Task to complete: Print exactly what appears from the line containing "You are a GUI" through the final line of the data below, pictures excluded.

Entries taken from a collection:
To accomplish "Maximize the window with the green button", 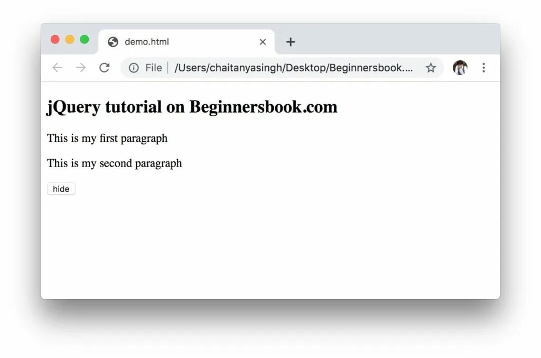I will click(x=85, y=40).
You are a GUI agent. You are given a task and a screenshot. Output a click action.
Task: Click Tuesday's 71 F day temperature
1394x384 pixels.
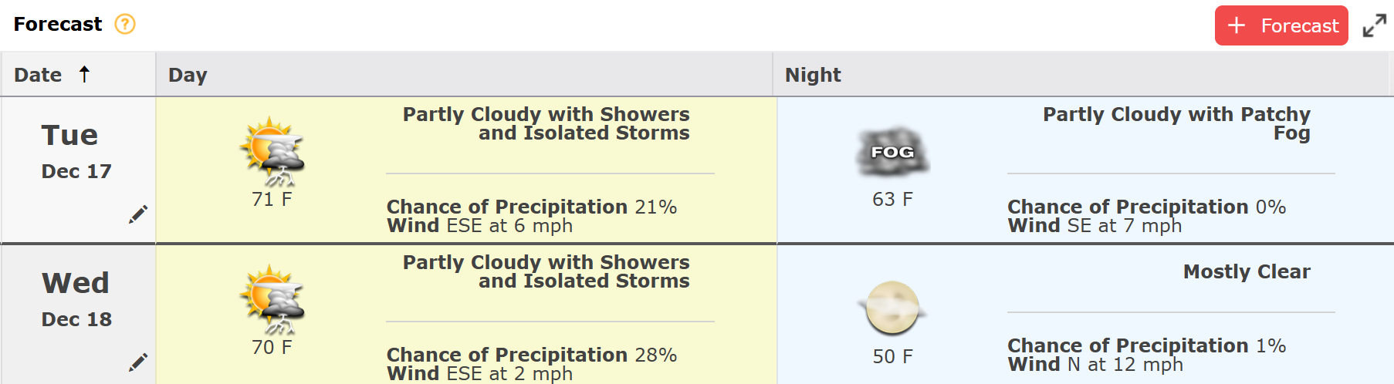[272, 200]
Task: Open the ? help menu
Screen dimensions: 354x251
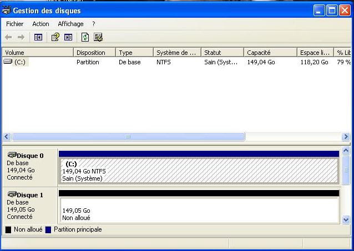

Solution for this problem:
You are a GUI agent. You are given a task and a screenshot. Output a click action.
Task: Click Tuesday's 71 F day temperature
1394x384 pixels.
[272, 200]
Task: Open the ? help menu
Screen dimensions: 354x251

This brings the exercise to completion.